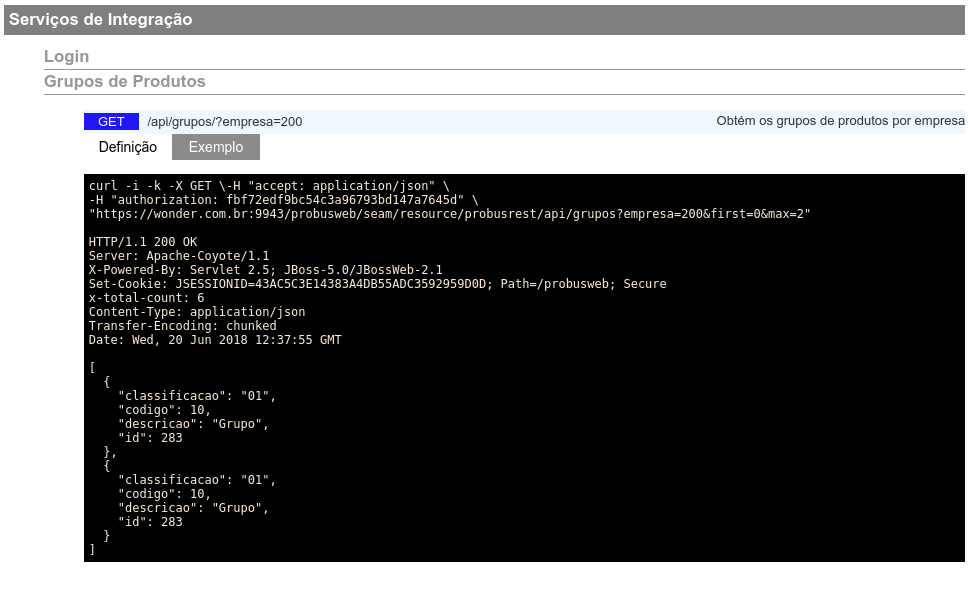Screen dimensions: 972x606
Task: Click the closing bracket of the JSON array
Action: tap(92, 550)
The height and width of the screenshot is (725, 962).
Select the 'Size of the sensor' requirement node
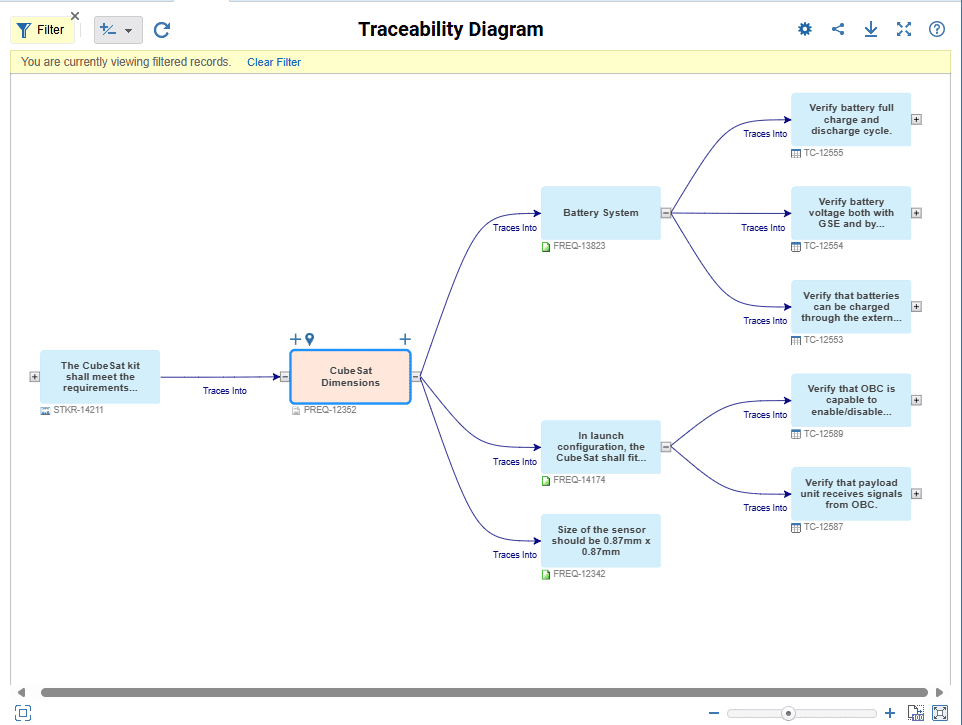600,541
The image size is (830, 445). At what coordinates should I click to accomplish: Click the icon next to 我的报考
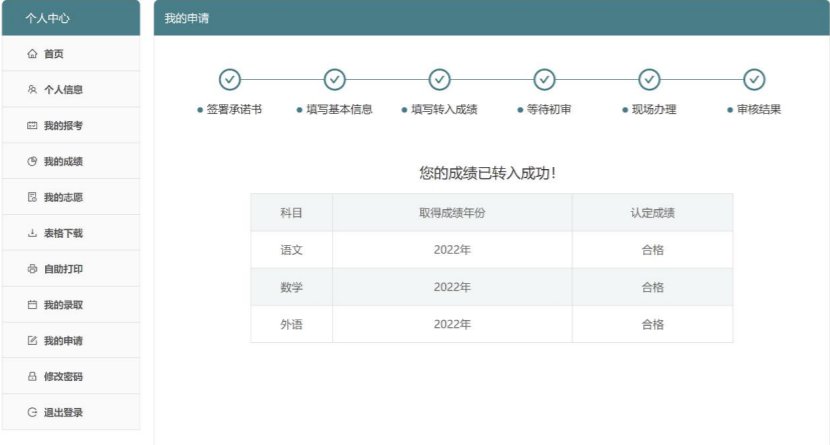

* What is being asked *
The lines from the one holding "The height and" to the final line of the entries are to be duplicated exactly, and the pictures are to be left out.

* Written reply *
The height and width of the screenshot is (725, 962).
Select the 'Size of the sensor' requirement node
600,541
The image size is (830, 445). At what coordinates should I click to accomplish: Click the icon next to 我的报考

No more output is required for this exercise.